Así comenzó la causa por la identidad de nuestros héroes de Malvinas que el martes cerrará su primer capítulo cuando, en el Archivo General de la Memoria, el Gobierno comience a informar a 107 familias la identidad de 88 caídos en el Atlántico Sur. Soldados que fueron identificados luego de un minucioso trabajo que incluyó un acuerdo entre Argentina y el Reino Unido, la intervención de la Cruz Roja Internacional, la labor de forenses de 12 países, y la certificación de tres laboratorios en Argentina, Gran Bretaña y España.
“¿Me ayudás a ayudar a estas mamás?”, repitió Aro esa noche fría de 2010. Y me contó que al volver de Malvinas, en ese viaje en el que intentaba “cerrar mi historia”, tuvo una sola certeza: “Si a mí me hubiese tocado quedar en las islas, yo no tendría una tumba con mi nombre. Mi chapita identificatoria no estaba grabada y había escrito mi nombre en un papelito que pegué con cinta scotch. A los pocos días, obviamente, se había borrado”.

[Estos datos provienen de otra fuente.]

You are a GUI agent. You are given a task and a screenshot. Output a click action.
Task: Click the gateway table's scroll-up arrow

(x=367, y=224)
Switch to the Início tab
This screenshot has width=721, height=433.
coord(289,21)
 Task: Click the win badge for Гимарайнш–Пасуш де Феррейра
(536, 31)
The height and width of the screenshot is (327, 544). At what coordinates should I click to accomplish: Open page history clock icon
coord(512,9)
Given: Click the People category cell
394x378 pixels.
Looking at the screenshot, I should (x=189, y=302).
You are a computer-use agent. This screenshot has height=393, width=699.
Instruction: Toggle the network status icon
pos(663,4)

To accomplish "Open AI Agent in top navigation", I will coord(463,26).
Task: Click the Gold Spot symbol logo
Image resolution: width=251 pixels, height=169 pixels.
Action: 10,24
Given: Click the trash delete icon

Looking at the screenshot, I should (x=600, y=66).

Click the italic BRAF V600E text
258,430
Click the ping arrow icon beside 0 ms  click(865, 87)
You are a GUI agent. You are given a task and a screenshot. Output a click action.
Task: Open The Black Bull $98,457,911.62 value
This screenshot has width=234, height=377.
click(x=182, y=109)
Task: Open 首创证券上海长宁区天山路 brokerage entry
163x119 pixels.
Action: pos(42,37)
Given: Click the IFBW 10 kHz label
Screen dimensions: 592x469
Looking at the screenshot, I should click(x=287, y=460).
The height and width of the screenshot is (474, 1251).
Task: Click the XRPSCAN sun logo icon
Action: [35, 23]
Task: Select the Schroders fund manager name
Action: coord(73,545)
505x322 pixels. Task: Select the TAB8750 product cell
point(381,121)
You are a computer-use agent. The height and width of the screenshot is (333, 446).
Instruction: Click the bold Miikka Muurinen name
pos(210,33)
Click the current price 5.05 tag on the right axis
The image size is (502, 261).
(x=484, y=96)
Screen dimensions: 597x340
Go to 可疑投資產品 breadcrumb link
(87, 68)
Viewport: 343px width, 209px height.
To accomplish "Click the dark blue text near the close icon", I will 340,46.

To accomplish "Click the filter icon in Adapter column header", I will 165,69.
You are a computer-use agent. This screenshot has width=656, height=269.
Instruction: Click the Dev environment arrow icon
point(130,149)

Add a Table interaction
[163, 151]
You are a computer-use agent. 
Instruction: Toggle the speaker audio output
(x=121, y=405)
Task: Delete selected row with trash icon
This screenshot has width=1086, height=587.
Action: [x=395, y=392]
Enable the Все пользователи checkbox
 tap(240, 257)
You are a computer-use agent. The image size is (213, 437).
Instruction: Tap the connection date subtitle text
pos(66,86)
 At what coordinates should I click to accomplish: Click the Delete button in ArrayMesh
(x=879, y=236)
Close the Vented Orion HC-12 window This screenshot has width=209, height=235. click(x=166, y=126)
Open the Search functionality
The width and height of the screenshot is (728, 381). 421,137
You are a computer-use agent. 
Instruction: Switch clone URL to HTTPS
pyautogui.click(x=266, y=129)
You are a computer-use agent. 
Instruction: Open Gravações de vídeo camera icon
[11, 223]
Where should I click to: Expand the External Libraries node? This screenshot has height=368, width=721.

El veterano reveló que su madre, cuando supo de las tumbas anónimas, le dijo sin titubear: “Yo te hubiese buscado hasta el fin de mis días”. Y en ese instante comprendió que no iba a descansar hasta poder ayudar a las familias que buscaban a sus hijos, hermanos o padres caídos en la guerra del Atlántico Sur.
La necesidad de encontrar esa respuesta se le hizo carne. En 2008, Julio Aro creó la Fundación No me Olvides en Mar del Plata, y viajó -junto a José Raschia y José Luis Capurro, ex combatientes- a Londres para reunirse con veteranos ingleses de gran experiencia en la post guerra.
El destino quiso que se cruzara con el coronel Geoffrey Cardozo, que oficiaba de traductor ya que hablaba perfecto español. En largas charlas sobre la guerra, Aro le contó sobre esas tumbas que lo desvelaban. El día en que partían, Cardozo se acercó con un sobre de papel madera, se los entregó y les dijo: “Ustedes van a saber qué hacer con esto”.
Los veteranos, sorprendidos, encontraron documentos, planos, fotos, listas de soldados. ¿Qué eran esos papeles? En 1982 el Reino Unido le había encomendado a Cardozo la difícil tarea de recoger los cuerpos de los campos de batalla y darles honorífica sepultura en el cementerio. Y ahora él les entregaba cada dato que había anotado y la forma en que los soldados habían sido enterrados, para que ellos pudieran comenzar la búsqueda.
“Vamos acompañar a las madres”, le dije a Julio Aro aquella noche en el garage. Como joven periodista me había tocado cubrir los 74 días de la guerra en el sur, y Malvinas me había cambiado la vida. Por los que fueron y no volvieron, por los que fueron y los trajeron escondidos al continente, por las lágrimas de las familias de los caídos, por los hijos que quedaron sin padres, por las madres que entregaron lo que más amaban a la Patria, por la Argentina que dejó la sangre de sus hijos en la turba húmeda y helada. Por todo eso ya nadie, en aquel lejano 1982, volvió a ser el mismo después de la guerra.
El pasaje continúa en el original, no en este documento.